In order to get the perfect helmet, you must know what attributes you are looking for. One of the most significant shifts in mountain bike helmet design is the amount of head coverage real estate. Only a few years ago, reducing weight was the ultimate goal for most riders (and the big focus of manufacturers), so thin and open XC designs were the rage. Still today, when you’re covering a lot of ground and aren’t tackling anything too sketchy, airflow and a feathery feel wins out over absolute protection.
This stands for expanded polystyrene and it’s at the core of every helmet. It’s lightweight, cheap and, like a crumple zone in your car, compresses during an impact to absorb the energy.
The Multi-directional Impact Protection System uses a second internal plastic liner, close to the scalp, that can slide over the inner shell by a few millimetres at the moment of impact. This helps reduce rotational brain injuries from glancing impacts. MIPS adds cost, takes up space inside the helmet (which impacts on sizing) and usually restricts airflow.
Padding thickness and density has a significant effect on sweat absorption as well as overall comfort.
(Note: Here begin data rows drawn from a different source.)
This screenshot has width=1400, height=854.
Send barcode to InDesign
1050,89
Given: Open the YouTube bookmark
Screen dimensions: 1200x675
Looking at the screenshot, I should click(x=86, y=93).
The helmets with thicker internal padding may run a little hotter than those with minimal, narrow strips, but are less likely to dribble sweat.
These are the main components of a helmet and the adjustable features of them that would allow you to find what suits you best.
According to switchbacktravel.com, the Giro, Chronicle All-mountain/XC is the number one mountain biking helmet. The following are the factors taken into consideration;
Weight: 13.1 oz.
What we like: Safety, comfort, and performance at a great price.
What we don’t: Small step down in liner quality.
Giro’s Chronicle is priced at only $100, a steal of a deal for such a quality helmet.